───── DATA SHOWN ─────

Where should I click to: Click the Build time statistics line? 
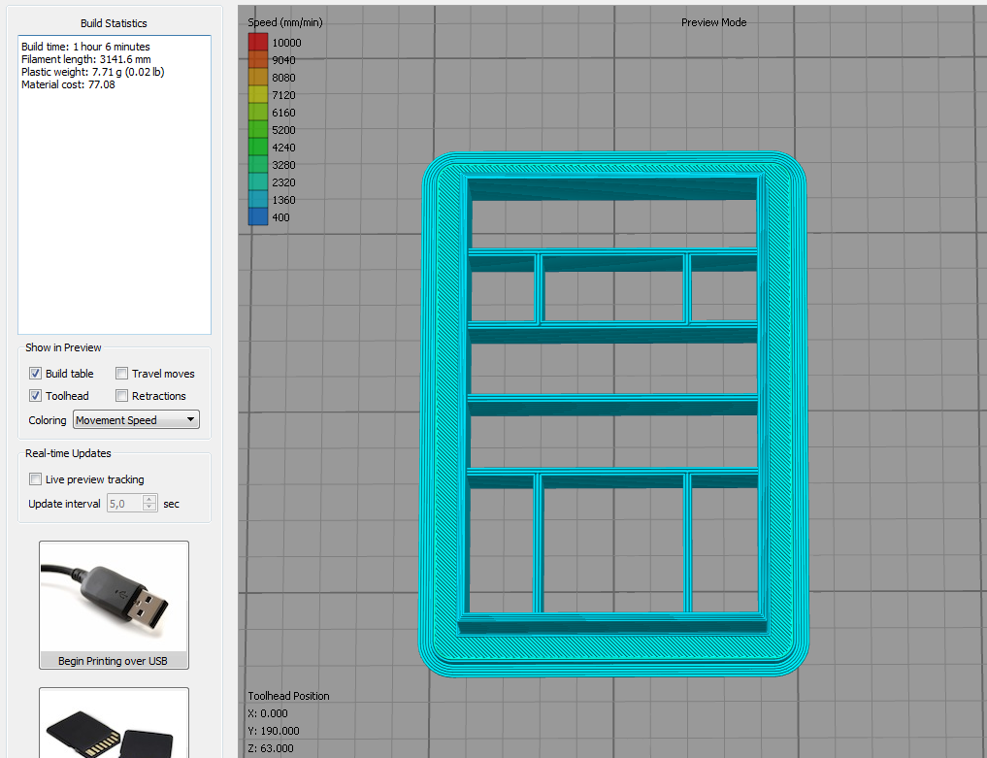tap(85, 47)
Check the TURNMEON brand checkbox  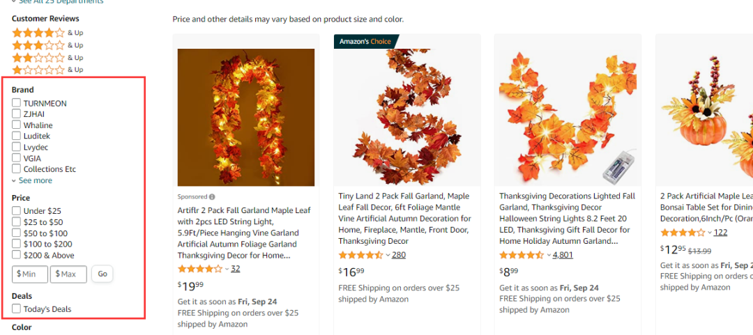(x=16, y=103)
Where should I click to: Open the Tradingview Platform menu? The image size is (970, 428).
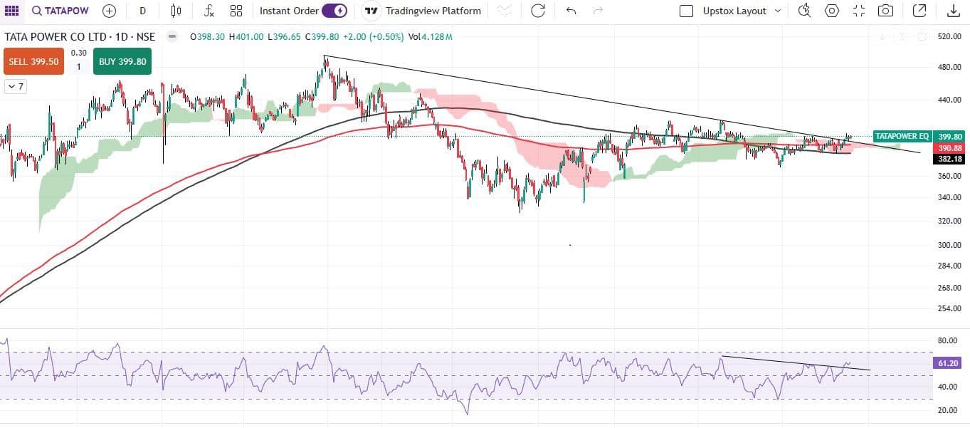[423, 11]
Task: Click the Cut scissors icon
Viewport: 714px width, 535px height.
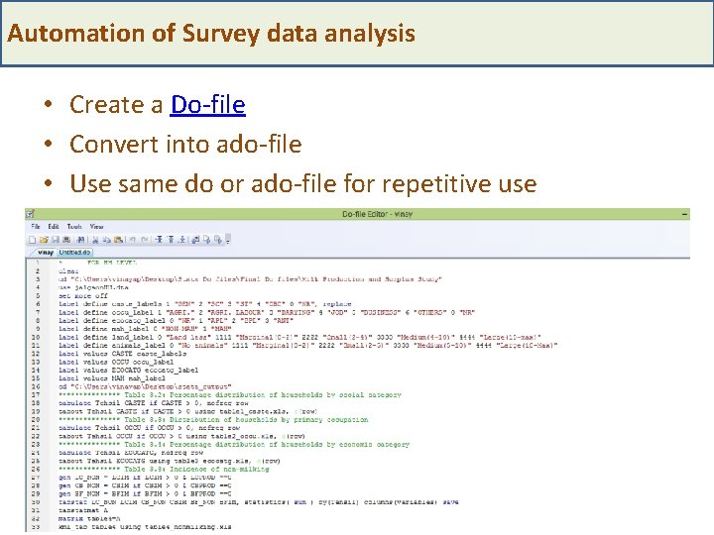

─────
───── DATA SHOWN ─────

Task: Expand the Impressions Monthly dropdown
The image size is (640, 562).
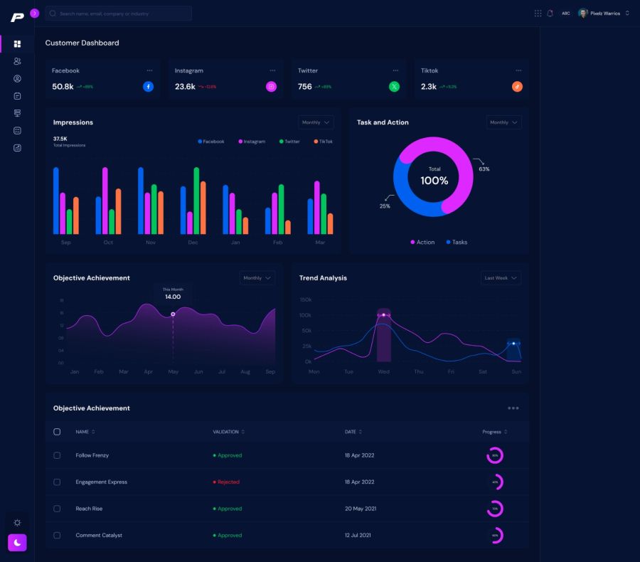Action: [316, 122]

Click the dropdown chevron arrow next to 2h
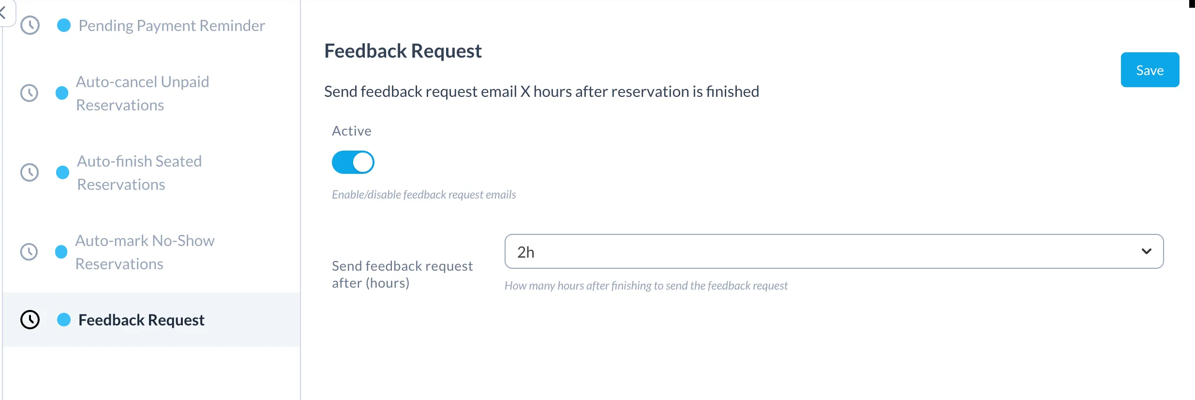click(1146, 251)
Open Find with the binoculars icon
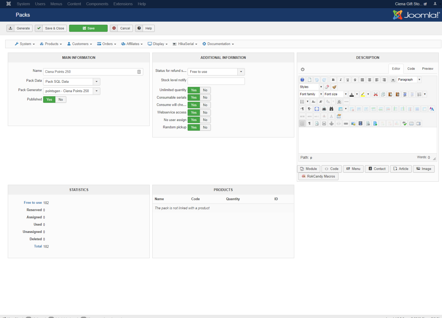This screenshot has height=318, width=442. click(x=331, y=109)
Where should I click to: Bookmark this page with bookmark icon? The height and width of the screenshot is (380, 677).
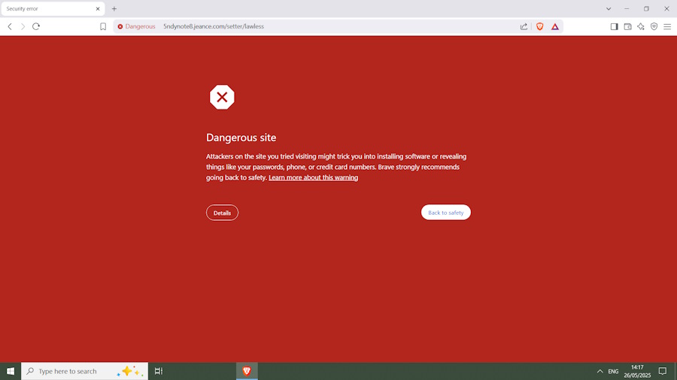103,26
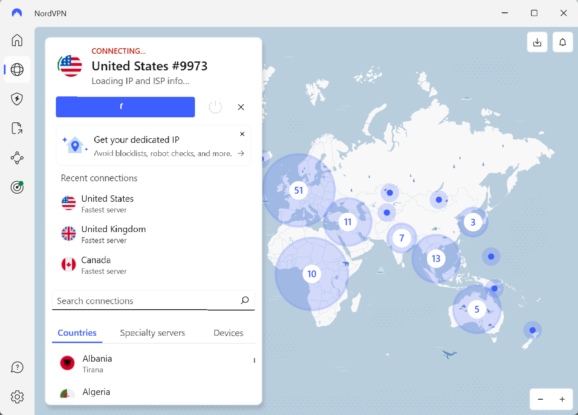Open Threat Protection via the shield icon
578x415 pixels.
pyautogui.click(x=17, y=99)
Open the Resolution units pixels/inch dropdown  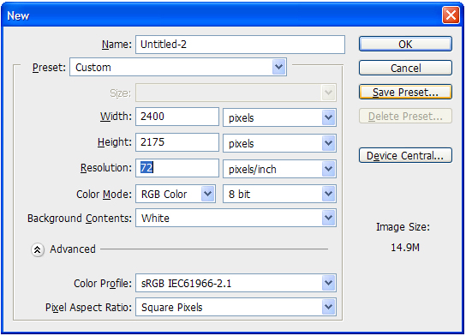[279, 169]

─────
───── DATA SHOWN ─────

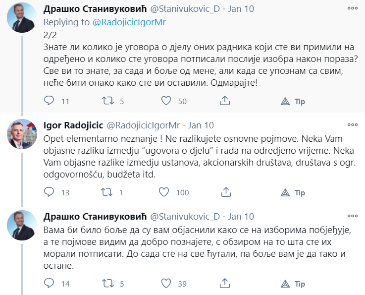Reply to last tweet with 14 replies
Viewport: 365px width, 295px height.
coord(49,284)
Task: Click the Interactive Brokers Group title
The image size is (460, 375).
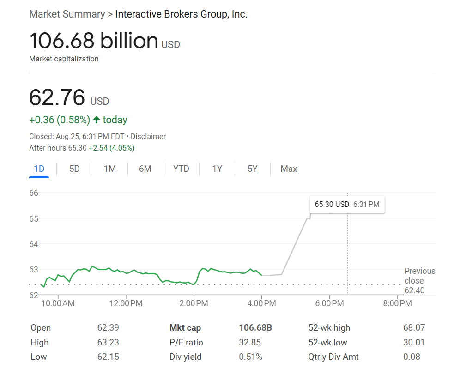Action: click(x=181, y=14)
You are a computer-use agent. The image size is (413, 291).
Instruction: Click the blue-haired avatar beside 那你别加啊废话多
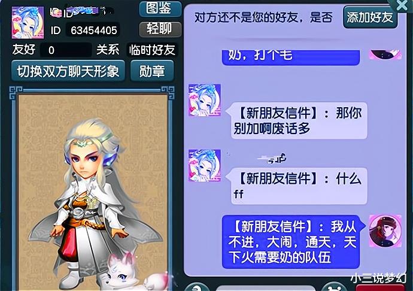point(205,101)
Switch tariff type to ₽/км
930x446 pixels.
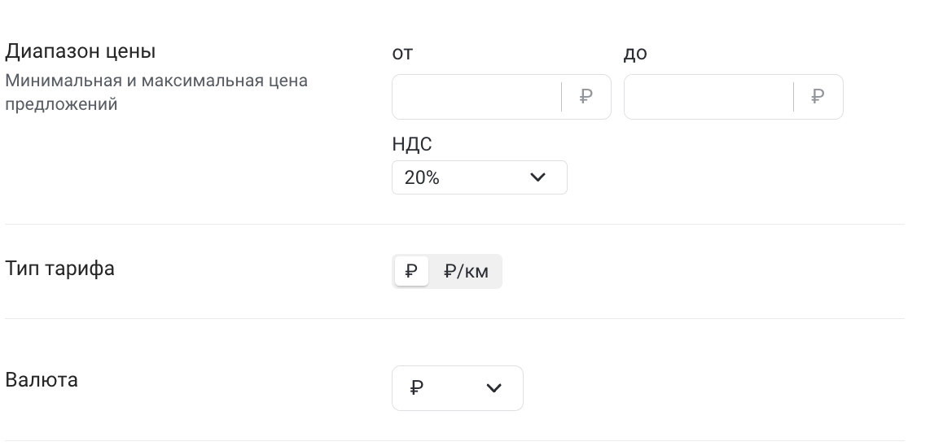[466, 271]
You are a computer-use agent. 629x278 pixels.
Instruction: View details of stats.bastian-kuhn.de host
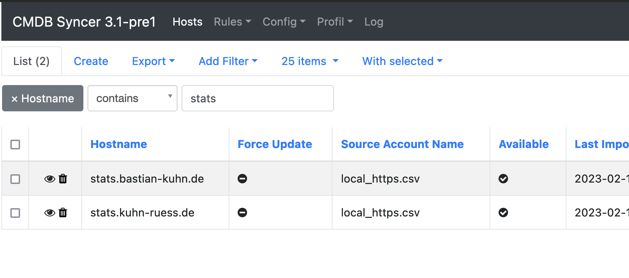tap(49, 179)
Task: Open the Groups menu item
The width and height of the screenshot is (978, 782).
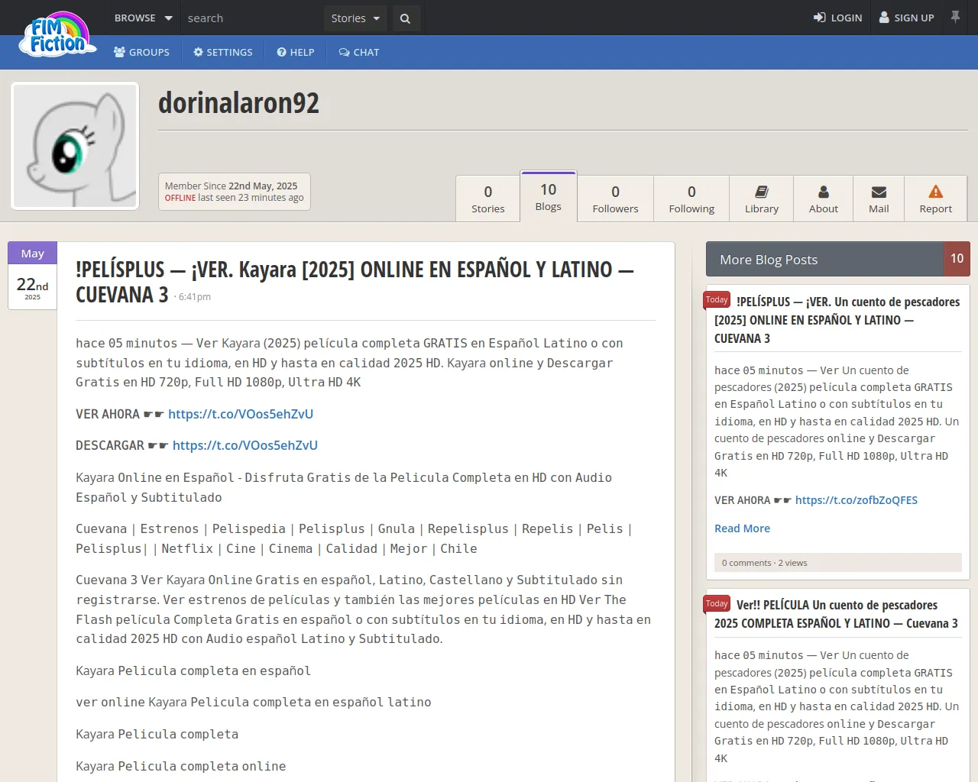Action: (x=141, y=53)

─────

* _ACTIVITY_
Would you state how many lines in the listing above contain the word "Task"? Reply with the number and no other words.

* _WRITTEN RESPONSE_
4